Les humains vaquaient à leurs occupations, comme à leur habitude. Un homme pacifique distribuait des tracts pour un restaurant de sushi russe. Une tueuse à gage, en compagnie d'un collecteur de dettes aux habits de barman dont le self-control était aussi développé que la vie humaine au Pôle Sud ─ son senpai ─ ainsi que de son ancien camarade de lycée... collectaient des dettes au porte à porte. Des lycéens travaillaient durement en cours, d'autres étaient possédés par un katana maudit, certains se réunissaient la nuit dans des lieux désaffectés avec des gens peu fréquentables. Une fée sans tête cherchait un sens à son existence. Un médecin cherchait désespérément à conquérir l'amour de sa vie et colocataire. Enfin, au-dessus de tout ça, s'élevait un informateur se rassasiant de la détresse des autres. Sans cette espèce de monstre à la force surhumaine qui se trimballait dans Ikebukuro habillé en barman, il serait maître de cet univers.
Telles étaient les lois qui commandaient ce monde. Les destins s'entrecroisaient, se mêlaient les uns aux autres jusqu'à devenir indissociables, d'autres se défaisaient car le nœud qui les retenait n'était pas assez solide. La physique de ce monde tordu déconcertait. On se serait cru dans une ville si normale, et pourtant se promenaient en son sein des individus étranges à la logique biaisée.
On y voyait de si insolites personnalités. Un lycéen amoureux d'une tête. Une lycéenne stalkeuse s'étant faite de la chirurgie pour que son amour que le destin lui avait indiqué l'aime en retour. Un médecin amoureux du corps qui allait avec la tête. Une sœur possessive qui ne désirait que son frère. Un lycéen qui prétendait aimer toutes les femmes, quelles qu'elles soient. Un homme passionnément épris de l'humanité toute entière.
Cela n'était qu'une brève description de cet univers sans conteste invraisemblable. Il semblait quand on laissait notre instinct s'exprimer pleinement, qu'une force organisait tout ce qu'il s'y déroulait. Comme si une personne s'amusait, au nez et à la barbe du destin, à nouer, attacher, couper, déchirer les fils des destinées selon son bon plaisir.

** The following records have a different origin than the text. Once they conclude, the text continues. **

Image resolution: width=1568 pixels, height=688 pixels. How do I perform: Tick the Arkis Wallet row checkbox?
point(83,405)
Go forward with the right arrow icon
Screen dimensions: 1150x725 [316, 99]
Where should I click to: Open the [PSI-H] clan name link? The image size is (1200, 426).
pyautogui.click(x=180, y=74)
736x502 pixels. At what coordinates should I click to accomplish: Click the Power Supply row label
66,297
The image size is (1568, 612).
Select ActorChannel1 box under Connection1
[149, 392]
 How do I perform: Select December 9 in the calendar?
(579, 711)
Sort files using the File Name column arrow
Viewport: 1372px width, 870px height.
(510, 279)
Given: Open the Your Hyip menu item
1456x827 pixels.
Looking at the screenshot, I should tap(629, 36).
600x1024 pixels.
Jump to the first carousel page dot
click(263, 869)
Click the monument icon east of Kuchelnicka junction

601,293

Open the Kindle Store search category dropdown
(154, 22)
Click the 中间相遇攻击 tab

Nombreux s'en retrouvaient brisés, leur existence bouleversée. Certains en mouraient, d'autres s'en remettaient péniblement. Beaucoup regardaient faire sans réellement comprendre le sens de tout ceci. À moins qu'ils ne décident précisément de ne pas s'en mêler, car trop risqué, ou parce que quelqu'un avait fait en sorte qu'ils ne veulent pas s'y mêler.
Tout est-il que la physique régissant ce monde avait longtemps laissé agir ce perturbateur qui se croyait supérieur à lui. Mais un jour, elle avait vu à quel point cette personne prenait de l'importance, et avait alors décidé de rompre ses liens avec les autres humains pour le persuader de s'en aller. Cela avait fonctionné, d'ailleurs, mais il avait fallu qu'il veuille offrir un dernier "adieu" à ces personnes dont il avait cherché à corrompre le destin.
Dès cet instant, la physique de ce monde n'avait plus pu fermer les yeux devant de tels agissements. Elle avait condamné cet homme si sûr de lui, condamné à mort, tout d'abord, puis à l'exil quand elle s'était prise de remords. Après tout, c'était elle qui avait créé ce fil ténu, elle qui l'avait guidé à l'origine, elle qui n'avait rien fait pour changer ce qui allait arriver.
Après tout, son plus grand désir, qui avait motivé ses agissements, n'était qu'une terreur sans nom face à la mort, une volonté d'exister éternellement comme tant avant lui l'avaient souhaité.
Alors elle l'avait sauvé après l'avoir condamné, mais pour prévenir tout cycle qui aurait vu ces événements se répéter, elle l'avait écarté de ces autres destinées de façon à ce qu'il ne les recroise jamais. Ainsi c'étaient achevés les faits qui avaient troublé la physique du monde. La vie avait alors repris son cours et les fils avaient retrouvé leur chemin.
Pourtant, au lieu même où l'exilé avait été envoyé, sans que personne ne le remarque, les destins s'étaient à nouveau troublés. Comme une goutte d'eau tomberait délicatement d'une feuille dans une flaque, les alentours étaient devenus plus flous et les chemins avaient commencé à dévier, s'emmêler et se déchirer.